Study type

Study topic

Human medicinal product

Study type

Non-interventional study

Scope of the study

Effectiveness study (incl. comparative)

Data collection methods

Secondary use of data
Non-interventional study

Non-interventional study design

Other

Non-interventional study design, other

Comparative, retrospective, new-user cohort study
Study drug and medical condition

Name of medicine

LUMYKRAS
DOCETAXEL

Study drug International non-proprietary name (INN) or common name

DOCETAXEL
SOTORASIB

Anatomical Therapeutic Chemical (ATC) code

(L01CD02) docetaxel
docetaxel
(L01XX73) sotorasib
sotorasib
Population studied

Short description of the study population

Patients with locally advanced or metastatic non-small cell lung cancer (NSCLC) who had received at least 1 prior systemic therapy

Age groups

Adults (18 to < 65 years)

Special population of interest

Other

Special population of interest, other

Locally Advanced or Metastatic Non-Small Cell Lung Cancer (NSCLC)
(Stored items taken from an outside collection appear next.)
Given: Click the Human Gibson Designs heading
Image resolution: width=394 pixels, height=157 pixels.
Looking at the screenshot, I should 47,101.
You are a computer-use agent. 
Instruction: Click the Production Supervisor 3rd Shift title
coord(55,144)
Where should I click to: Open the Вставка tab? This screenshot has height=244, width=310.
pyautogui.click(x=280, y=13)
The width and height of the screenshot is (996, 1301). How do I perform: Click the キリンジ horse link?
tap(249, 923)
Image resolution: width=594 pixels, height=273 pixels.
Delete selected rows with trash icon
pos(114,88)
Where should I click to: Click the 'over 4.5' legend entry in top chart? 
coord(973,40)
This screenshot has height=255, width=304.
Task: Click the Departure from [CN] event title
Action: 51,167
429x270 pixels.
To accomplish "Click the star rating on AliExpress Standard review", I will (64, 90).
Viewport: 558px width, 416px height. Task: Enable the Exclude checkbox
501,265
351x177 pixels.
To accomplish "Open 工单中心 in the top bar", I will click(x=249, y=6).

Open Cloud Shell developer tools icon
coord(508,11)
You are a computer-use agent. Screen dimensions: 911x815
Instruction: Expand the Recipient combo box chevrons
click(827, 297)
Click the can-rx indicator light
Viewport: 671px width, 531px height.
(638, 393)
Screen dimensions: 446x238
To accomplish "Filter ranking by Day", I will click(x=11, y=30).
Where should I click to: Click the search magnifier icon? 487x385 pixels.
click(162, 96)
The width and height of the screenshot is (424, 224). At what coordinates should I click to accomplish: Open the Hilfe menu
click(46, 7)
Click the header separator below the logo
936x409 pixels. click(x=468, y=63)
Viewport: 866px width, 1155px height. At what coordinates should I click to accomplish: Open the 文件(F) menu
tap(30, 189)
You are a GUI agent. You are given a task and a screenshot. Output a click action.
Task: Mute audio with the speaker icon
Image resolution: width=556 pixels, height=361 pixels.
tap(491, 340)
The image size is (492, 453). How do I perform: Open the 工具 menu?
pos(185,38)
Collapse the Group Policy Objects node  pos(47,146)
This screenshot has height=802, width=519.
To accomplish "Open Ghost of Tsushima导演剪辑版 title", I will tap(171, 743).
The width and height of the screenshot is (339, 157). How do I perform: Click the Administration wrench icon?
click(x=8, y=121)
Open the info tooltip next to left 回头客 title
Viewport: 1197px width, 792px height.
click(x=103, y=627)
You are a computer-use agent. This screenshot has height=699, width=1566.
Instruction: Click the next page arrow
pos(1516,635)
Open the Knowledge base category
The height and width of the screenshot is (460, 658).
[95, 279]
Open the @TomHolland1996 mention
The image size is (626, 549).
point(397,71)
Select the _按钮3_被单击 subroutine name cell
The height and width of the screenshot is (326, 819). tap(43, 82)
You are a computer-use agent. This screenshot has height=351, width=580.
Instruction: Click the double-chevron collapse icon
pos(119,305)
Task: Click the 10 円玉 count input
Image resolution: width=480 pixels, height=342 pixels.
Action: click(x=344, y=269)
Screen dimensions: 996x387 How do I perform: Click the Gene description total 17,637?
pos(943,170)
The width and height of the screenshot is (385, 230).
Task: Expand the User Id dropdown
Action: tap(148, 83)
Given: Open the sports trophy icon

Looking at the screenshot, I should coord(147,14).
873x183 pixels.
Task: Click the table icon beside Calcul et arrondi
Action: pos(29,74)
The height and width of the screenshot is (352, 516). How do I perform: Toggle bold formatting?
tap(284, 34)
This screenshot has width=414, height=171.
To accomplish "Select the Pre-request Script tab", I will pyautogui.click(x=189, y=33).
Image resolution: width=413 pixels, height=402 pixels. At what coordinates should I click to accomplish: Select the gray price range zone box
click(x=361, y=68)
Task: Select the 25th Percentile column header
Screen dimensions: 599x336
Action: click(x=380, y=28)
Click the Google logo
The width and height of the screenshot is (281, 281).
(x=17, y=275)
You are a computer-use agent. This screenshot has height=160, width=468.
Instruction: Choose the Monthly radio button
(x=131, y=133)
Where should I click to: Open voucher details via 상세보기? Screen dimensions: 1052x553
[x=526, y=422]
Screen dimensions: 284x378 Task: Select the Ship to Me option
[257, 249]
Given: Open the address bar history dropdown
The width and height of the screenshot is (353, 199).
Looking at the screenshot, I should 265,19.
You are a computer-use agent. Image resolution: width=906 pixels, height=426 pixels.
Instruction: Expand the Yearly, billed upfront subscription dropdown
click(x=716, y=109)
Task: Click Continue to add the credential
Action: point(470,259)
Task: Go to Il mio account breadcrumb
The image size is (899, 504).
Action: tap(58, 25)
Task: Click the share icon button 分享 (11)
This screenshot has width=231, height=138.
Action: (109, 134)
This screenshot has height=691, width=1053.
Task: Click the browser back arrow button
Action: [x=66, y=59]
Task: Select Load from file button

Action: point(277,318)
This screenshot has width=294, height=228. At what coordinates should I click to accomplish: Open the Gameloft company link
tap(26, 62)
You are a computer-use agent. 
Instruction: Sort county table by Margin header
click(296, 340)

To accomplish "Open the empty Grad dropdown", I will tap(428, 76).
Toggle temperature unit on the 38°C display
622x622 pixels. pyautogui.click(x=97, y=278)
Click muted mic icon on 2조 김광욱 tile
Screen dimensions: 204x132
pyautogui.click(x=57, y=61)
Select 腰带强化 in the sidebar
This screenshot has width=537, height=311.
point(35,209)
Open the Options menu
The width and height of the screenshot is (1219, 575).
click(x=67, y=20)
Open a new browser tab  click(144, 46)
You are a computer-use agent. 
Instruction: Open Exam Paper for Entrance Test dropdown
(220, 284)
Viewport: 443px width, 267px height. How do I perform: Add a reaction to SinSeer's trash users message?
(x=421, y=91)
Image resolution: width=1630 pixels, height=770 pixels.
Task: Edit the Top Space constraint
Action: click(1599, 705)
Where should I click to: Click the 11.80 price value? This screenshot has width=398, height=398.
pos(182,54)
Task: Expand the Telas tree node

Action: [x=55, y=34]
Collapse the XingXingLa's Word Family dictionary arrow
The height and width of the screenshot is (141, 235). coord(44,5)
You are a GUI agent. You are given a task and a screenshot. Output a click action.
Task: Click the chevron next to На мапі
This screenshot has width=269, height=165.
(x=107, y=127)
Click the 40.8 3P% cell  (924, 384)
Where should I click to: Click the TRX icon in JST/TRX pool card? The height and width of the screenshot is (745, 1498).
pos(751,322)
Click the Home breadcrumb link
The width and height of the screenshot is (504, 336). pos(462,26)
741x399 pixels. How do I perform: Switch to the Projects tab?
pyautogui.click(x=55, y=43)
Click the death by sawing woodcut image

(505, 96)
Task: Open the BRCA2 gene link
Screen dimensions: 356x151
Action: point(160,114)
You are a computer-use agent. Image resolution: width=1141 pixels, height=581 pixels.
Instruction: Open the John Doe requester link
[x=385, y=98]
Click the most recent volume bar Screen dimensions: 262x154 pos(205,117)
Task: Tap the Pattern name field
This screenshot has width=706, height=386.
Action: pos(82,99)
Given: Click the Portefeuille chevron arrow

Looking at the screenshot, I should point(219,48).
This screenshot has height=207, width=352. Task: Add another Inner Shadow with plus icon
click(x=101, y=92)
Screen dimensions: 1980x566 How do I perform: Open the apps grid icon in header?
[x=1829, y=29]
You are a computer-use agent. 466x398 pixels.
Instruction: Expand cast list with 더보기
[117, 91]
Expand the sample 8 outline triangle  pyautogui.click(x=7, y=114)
Estimated number of subjects

1290
Study design details

Study design

Comparative, retrospective, new-user cohort study using secondary real-world data to generate evidence on the comparative effectiveness of sotorasib versus docetaxel monotherapy in 2L+.

Main study objective

To compare overall survival in patients with locally advanced or metastatic NSCLC who initiated treatment with sotorasib monotherapy versus docetaxel monotherapy in 2L+.

Comparators

Docetaxel

Outcomes

The outcome variables to be assessed are overall survival (OS), time to next treatment or death (TTNTD), time to treatment discontinuation or death (TTDD)

Data analysis plan

The study will describe baseline demographics, clinical and tumor characteristics.
Propensity score-based weighting will account for baseline confounding, with covariate balance assessed using standardized mean differences (SMDs).
Kaplan-Meier methods and Cox proportional hazards regression will evaluate treatment effectiveness, reporting median survival times, confidence intervals, and hazard ratios (HRs), with unadjusted and adjusted HRs provided based on propensity score weighting, prior therapies, and molecular variables for the overall population and stratified by treatment group.